RECORDS FOR THE EXERCISE
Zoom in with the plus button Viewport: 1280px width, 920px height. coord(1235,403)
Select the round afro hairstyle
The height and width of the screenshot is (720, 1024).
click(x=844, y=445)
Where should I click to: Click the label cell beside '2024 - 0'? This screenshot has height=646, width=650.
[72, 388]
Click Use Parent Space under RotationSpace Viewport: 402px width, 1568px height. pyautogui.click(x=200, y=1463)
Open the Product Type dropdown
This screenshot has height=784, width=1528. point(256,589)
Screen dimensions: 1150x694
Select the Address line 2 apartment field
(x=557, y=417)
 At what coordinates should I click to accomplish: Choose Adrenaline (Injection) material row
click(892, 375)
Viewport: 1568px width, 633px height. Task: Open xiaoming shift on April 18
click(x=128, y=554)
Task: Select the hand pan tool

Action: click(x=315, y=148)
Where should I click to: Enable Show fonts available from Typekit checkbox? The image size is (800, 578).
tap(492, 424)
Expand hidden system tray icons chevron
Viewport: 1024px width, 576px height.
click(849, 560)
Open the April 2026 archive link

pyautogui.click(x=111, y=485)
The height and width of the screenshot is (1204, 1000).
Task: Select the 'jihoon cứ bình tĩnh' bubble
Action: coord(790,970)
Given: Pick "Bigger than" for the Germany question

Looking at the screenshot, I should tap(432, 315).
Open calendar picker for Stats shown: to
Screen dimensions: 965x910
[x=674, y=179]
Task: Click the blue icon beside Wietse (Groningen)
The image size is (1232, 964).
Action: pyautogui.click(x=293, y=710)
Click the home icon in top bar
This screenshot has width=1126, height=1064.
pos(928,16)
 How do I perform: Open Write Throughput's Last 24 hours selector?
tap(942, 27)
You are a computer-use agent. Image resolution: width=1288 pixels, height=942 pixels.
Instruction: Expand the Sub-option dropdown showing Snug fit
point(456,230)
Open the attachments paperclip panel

WHAT THE TASK ASKS
Copy each line exactly, beginning at the one with "Task: Click the" and stopping after the last line of the entries. Include nothing else.

RESPONSE
Task: Click the blue icon beside Wietse (Groningen)
The image size is (1232, 964).
Action: pyautogui.click(x=293, y=710)
Click the home icon in top bar
This screenshot has width=1126, height=1064.
pos(928,16)
 How do I perform: Open Write Throughput's Last 24 hours selector?
tap(942, 27)
You are a computer-use agent. Image resolution: width=1288 pixels, height=942 pixels.
Instruction: Expand the Sub-option dropdown showing Snug fit
point(456,230)
Open the attachments paperclip panel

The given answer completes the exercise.